Will the effort make a difference? Hare is willing to try, but he wonders.

"It's getting worse than ever," he says. "Last year we had 404 properties for auction. This year we have 562 foreclosures, including 85 with abandoned houses on the property. We will try to get some of them for the land bank before the auction, but we can't get all of them. We are so overloaded with these properties, we may have to concentrate on just the ones along the main streets."

For his daily route to return home from the courthouse, he travels Mackinaw and then Woodbridge. He sees nearly 10 abandoned homes along the way, and this is on the West Side. On the Northeast Side, where he grew up, in some locations there are 10 vacant houses within a span of two blocks.

"Around Twelfth Street, it's like a war zone," he says. "We're really hurting here in Saginaw. We need to do something."

He notes that some of the abandoned lots have grown into small forests. In addition to mowing, the land bank will have to remove trees.

 Hare wishes to focus on the inner city, but he also wants to show impact in other areas.
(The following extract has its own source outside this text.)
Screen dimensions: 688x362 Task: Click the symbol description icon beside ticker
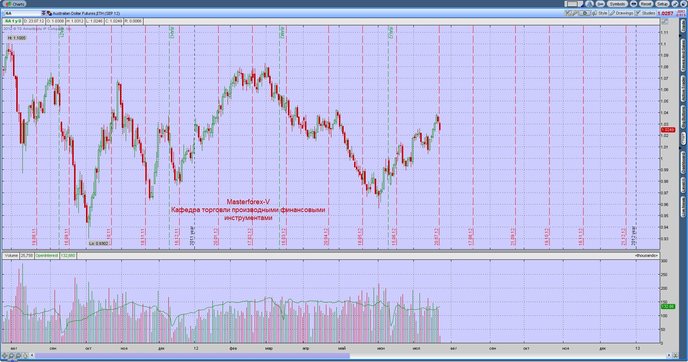[x=49, y=14]
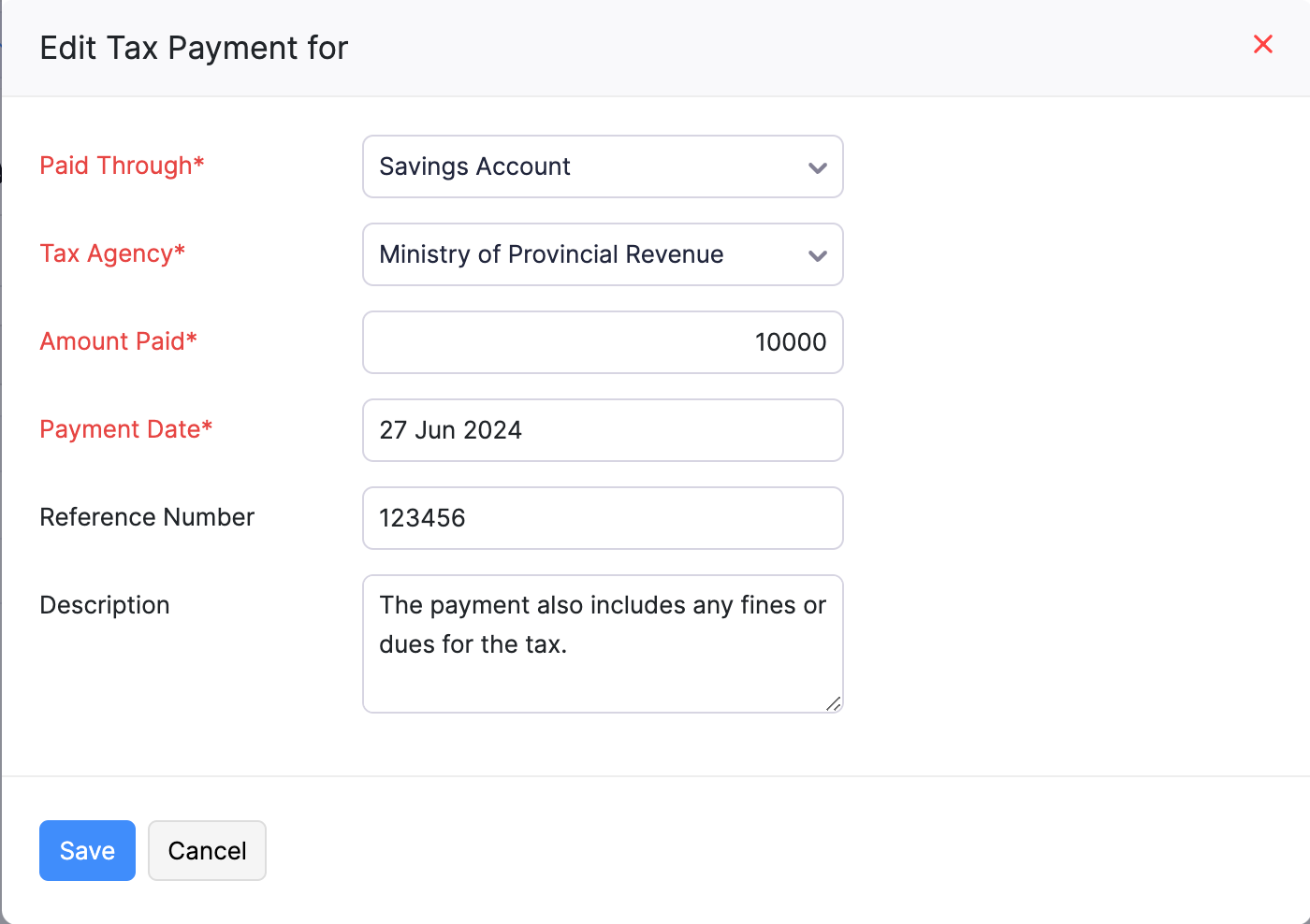Cancel editing the tax payment
The height and width of the screenshot is (924, 1310).
(x=207, y=850)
One of the land bank's first projects was to purchase and demolish an abandoned West Side home, on North Granger near Holland Avenue, for about $5,000. A neighboring homeowner purchased the lot for half the cost. Similar 'side lot' sales are planned not only near St. Mary's, but also in Saginaw Township and Thomas Township, and also in Hemlock and Bridgeport.

One of the abandoned target homes is on Lessur Street, behind the St. Stephen's football field.

"Tom Miller (the land bank director) was out there with me, and somebody called the cops on us because they thought we were vagrants," Hare says with a laugh.

"The blight has now spread to all areas of the city. Hopefully, in neighborhoods like the St. Stephen's area, we can help to stop the blight before it starts. At the same time, we can't forget our inner city."
*
All we can do is keep on trying, and keep on volunteering when opportunities arise. My wife, Denise, calls our little putt putt mower  'the community machine' because three neighbors in need borrow it over here on North Fayette Street. And we now have a vacant lot across the street, the result of a house fire.

Saginaw didn't have a full-fledged community cleanup this spring, but several groups did some work and Councilwoman Amanda Kitterman Miller is coordinating a new citizens’ group.